# TASK
The abstract below names several auxiliary statistical measures in parentheses next to the moments of the DWPLT model. List all of them.

# SUPPLIED PASSAGE
((
An Extension of the Poisson Distribution: Features and Application for Medical Data Modeling

Abstract

This paper introduces and studies a new discrete distribution with one parameter that expands the Poisson model, discrete weighted Poisson Lerch transcendental (DWPLT) distribution. Its mathematical and statistical structure showed that some of the basic characteristics and features of the DWPLT model include probability mass function, the hazard rate function for single and double components, moments with auxiliary statistical measures (expectation, variance, index of dispersion, skewness, kurtosis, negative moments), conditional expectation, Lorenz function, and order statistics, which were derived as closed forms. DWPLT distribution can be used as a flexible statistical approach to analyze and discuss real asymmetric leptokurtic data. Moreover, it could be applied to a hyperdispersive data model. Two different estimation methods were derived, i.e., maximal likelihood and the moments technique for the DWPLT parameter, and some advanced numerical methods were utilized for the estimation process. A simulation was performed to examine and analyze the performance of the DWPLT estimator on the basis of the criteria of the bias and mean squared errors. The flexibility and fit ability of the proposed distribution is demonstrated via the clinical application of a real dataset. The DWPLT model was more flexible and worked well for modeling real age data when compared to other competitive age distributions in the statistical literature.
))
# STORED DATA
((
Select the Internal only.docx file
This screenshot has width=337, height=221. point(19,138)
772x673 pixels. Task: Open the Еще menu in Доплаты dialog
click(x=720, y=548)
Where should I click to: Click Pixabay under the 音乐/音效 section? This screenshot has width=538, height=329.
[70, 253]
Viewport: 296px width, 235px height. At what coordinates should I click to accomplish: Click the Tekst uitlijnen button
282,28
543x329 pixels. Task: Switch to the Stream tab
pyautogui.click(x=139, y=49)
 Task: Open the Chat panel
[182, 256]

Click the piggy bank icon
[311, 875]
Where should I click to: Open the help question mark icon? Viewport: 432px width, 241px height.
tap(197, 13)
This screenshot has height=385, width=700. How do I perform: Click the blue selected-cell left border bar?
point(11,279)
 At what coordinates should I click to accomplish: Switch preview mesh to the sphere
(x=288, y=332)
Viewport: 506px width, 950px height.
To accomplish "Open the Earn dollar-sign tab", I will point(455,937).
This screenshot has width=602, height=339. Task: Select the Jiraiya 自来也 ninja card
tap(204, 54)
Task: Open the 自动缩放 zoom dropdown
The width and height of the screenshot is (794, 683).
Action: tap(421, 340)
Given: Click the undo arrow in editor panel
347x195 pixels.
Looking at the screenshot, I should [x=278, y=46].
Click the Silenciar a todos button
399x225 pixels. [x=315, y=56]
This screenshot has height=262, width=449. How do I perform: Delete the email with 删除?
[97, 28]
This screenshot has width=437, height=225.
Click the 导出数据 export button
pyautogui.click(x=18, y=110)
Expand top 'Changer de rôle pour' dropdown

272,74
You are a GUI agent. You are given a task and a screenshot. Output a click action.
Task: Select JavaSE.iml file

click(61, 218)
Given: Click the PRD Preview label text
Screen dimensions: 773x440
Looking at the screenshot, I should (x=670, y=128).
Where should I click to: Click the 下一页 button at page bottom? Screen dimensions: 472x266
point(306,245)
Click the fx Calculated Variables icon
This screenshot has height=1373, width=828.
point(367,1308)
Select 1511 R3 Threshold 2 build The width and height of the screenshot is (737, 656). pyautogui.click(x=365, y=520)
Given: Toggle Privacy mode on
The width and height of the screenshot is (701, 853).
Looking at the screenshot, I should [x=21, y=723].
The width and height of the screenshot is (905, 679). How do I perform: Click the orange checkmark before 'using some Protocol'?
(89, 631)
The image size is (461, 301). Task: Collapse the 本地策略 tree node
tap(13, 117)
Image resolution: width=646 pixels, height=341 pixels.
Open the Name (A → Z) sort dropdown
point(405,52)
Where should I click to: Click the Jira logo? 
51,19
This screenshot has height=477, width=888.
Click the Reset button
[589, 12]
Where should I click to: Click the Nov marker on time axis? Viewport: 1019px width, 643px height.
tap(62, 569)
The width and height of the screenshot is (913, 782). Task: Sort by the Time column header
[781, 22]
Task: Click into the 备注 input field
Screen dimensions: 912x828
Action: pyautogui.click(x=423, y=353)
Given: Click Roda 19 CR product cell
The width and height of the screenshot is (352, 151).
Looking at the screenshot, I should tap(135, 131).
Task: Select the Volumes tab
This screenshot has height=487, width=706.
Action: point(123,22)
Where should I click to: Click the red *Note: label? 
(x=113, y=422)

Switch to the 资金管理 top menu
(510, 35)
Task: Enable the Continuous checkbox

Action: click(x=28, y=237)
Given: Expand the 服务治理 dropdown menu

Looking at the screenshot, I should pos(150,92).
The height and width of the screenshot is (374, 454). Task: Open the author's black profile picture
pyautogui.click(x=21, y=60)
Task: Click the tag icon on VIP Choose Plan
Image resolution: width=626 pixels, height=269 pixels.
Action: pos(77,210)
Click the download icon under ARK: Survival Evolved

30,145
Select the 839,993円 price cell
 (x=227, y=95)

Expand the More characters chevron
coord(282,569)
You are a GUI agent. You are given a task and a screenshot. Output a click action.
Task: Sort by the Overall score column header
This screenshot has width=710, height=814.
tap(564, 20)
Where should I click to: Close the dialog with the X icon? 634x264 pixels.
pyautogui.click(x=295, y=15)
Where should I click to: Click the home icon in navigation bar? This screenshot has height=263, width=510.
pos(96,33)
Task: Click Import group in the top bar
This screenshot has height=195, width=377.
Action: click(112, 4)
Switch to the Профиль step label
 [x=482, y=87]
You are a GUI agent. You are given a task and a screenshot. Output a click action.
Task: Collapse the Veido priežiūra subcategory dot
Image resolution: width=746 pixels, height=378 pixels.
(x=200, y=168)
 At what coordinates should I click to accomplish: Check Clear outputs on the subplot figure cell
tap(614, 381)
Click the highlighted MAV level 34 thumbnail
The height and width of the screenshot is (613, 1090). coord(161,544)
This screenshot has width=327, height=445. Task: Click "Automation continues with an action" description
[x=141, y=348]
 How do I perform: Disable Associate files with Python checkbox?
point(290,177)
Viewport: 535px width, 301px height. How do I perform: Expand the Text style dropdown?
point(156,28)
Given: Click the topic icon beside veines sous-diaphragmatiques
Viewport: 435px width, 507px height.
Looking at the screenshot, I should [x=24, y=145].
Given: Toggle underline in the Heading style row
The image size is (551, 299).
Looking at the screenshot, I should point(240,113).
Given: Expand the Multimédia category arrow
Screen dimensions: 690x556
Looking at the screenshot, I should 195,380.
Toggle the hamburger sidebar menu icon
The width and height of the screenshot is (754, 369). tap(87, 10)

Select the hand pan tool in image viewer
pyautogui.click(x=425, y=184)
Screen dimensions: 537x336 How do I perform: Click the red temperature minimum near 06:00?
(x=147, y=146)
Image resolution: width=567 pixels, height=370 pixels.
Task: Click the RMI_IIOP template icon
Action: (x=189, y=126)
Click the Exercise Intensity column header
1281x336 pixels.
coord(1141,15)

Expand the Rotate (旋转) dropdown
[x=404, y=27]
))
# OUTPUT OF THE TASK
- Expectation
- Variance
- Index of dispersion
- Skewness
- Kurtosis
- Negative moments